5. Testing of backups and restores

  1. We monitor backup jobs for success or failure and will investigate backup job failures that we identify or that you report.
  2. You are strongly encouraged to schedule and participate in periodic test restores of critical systems and data. This helps confirm that backups are working as expected and that restored systems behave correctly.
  3. Where you request structured, documented restore testing (for example annual DR tests), this may be provided on a project or time-and-materials basis.

6. Customer responsibilities

  1. You are responsible for:
    • telling us which systems or data must be backed up, and for informing us promptly of any changes to that list;
    • reviewing backup reports or summaries we provide and raising concerns if you believe something is missing;
    • ensuring that applications are correctly quiesced, closed or placed into backup mode where required for a supportable backup (for example some databases or legacy applications);
    • requesting restores in good time where you need data recovered; and
    • maintaining your own separate backup arrangements for systems or data not covered by this Schedule.
  2. If you choose not to back up certain systems or data, or if you instruct us to remove them from our backup scope, you accept the risk of data loss for those systems or data.

7. Backup exclusions and limitations

  1. Backups under this Schedule do not guarantee:
    • zero data loss (RPO is “up to 24 hours” for daily backups unless agreed otherwise);
    • instant recovery (RTO depends on size, complexity and platform conditions); or
    • recovery from every possible scenario (for example application-level corruption that has already been replicated into all backup copies).
  2. Unless specifically stated, the following are excluded:
    • backup of systems or data not hosted on the Cloud Platform;
    • backup of endpoints or on-premise devices (unless part of a separate service);
    • version-level restore of individual application components where the application does not support such restores; and
    • long-term archival storage for compliance beyond the agreed retention period.
  3. If you require longer retention or specific archival arrangements, this must be purchased as a separate service.

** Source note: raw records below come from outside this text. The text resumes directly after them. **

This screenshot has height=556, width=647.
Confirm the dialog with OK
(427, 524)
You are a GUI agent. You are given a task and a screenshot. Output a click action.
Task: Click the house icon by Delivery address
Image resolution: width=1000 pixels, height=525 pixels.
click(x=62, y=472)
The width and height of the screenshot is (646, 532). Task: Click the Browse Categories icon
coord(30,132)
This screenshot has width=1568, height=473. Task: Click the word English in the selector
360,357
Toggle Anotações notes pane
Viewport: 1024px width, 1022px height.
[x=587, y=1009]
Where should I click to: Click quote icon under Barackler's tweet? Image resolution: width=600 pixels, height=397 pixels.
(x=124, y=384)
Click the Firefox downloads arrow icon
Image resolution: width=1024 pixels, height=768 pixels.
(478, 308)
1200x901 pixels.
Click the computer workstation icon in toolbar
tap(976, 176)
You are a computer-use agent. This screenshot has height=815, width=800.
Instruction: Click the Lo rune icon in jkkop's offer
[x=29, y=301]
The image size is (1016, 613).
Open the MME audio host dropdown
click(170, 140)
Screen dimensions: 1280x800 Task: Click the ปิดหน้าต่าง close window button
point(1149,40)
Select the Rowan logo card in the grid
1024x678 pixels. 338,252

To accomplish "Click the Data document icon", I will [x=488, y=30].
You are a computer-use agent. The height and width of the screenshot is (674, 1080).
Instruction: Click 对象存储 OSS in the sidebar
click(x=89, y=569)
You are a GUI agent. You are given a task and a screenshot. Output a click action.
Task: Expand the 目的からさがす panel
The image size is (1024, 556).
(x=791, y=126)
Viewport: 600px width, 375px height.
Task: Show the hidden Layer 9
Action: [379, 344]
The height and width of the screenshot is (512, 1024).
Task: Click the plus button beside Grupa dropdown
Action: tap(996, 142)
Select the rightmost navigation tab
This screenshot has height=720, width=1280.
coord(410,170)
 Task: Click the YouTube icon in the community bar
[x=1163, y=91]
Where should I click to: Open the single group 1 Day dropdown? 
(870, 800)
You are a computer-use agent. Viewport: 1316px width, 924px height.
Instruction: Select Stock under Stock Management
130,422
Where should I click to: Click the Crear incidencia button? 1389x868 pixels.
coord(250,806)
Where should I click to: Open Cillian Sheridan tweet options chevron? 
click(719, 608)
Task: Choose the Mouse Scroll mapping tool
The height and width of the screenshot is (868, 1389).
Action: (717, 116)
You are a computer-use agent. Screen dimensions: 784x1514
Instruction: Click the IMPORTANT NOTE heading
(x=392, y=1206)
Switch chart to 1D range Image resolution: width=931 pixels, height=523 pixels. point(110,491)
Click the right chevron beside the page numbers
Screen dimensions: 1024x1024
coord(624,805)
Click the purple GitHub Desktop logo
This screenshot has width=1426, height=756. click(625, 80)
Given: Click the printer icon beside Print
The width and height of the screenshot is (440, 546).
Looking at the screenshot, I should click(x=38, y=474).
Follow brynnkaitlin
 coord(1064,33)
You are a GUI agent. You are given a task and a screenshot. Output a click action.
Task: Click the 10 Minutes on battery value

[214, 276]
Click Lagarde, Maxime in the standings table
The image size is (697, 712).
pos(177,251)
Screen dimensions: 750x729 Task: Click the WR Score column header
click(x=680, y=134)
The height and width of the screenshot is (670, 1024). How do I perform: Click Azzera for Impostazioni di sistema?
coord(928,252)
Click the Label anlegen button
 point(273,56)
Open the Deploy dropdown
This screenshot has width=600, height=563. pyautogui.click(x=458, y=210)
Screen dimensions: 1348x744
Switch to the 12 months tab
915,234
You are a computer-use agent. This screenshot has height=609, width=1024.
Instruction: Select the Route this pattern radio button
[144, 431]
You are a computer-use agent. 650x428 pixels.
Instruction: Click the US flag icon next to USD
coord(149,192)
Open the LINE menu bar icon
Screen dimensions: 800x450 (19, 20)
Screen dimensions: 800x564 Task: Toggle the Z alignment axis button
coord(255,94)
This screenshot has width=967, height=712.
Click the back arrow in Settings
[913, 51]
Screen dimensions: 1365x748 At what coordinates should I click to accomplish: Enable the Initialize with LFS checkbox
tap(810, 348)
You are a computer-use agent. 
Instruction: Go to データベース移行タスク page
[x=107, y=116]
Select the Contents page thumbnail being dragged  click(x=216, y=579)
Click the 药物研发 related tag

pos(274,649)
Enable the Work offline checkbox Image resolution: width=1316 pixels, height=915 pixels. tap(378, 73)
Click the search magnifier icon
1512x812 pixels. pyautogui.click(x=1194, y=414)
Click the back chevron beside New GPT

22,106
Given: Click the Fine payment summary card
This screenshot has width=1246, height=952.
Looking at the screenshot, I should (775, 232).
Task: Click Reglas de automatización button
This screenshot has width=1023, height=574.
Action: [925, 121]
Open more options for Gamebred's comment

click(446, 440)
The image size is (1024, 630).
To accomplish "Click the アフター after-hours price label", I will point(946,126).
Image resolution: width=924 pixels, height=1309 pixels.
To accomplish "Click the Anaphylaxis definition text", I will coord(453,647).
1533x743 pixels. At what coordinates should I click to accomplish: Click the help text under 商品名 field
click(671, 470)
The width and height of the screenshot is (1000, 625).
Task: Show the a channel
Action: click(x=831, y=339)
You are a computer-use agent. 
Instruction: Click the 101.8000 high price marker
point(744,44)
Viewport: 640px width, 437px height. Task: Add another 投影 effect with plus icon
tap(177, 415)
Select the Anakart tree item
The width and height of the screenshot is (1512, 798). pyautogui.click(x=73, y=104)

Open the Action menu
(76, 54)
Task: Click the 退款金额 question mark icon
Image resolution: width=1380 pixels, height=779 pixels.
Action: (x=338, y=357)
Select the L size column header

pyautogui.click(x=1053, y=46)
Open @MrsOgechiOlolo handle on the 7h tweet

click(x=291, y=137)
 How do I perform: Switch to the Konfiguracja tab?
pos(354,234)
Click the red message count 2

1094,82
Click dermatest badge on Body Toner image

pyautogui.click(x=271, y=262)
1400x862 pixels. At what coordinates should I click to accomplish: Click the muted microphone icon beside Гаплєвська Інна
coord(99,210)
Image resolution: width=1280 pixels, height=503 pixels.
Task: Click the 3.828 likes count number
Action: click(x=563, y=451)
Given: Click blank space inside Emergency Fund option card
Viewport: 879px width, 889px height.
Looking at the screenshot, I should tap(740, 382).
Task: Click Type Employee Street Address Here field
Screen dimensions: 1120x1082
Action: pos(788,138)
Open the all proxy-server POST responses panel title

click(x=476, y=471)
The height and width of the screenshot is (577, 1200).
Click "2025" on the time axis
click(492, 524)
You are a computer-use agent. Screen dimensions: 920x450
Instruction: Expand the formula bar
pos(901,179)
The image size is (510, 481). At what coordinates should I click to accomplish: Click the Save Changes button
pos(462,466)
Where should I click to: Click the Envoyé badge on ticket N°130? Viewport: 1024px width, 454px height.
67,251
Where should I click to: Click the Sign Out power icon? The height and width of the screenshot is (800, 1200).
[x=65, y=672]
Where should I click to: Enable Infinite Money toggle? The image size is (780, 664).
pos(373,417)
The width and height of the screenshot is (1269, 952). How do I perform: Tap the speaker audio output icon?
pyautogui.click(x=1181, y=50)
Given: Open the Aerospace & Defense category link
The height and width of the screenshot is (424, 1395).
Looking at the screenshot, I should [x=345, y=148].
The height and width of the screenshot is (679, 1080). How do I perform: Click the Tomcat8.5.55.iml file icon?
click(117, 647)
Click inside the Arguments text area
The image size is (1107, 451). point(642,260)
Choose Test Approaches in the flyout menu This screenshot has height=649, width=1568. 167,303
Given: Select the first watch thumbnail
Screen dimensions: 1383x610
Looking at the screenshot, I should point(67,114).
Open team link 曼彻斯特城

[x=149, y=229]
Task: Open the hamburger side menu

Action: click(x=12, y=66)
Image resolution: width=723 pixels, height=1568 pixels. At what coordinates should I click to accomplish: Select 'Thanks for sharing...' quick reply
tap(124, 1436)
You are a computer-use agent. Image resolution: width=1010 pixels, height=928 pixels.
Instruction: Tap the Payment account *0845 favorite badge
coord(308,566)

8. Disaster recovery and business continuity

  1. This Schedule is focused on backup and recovery of systems and data. It does not, by itself, provide full disaster recovery or business continuity, such as:
    • maintenance of warm or hot standby environments;
    • automated failover between sites or regions; or
    • recovery of your wider environment (for example office connectivity, on-premise systems or third-party services).
  2. Where disaster recovery or business continuity services are required (for example failover sites, replicated environments or standby infrastructure), these will be defined in a separate Schedule or Statement of Work.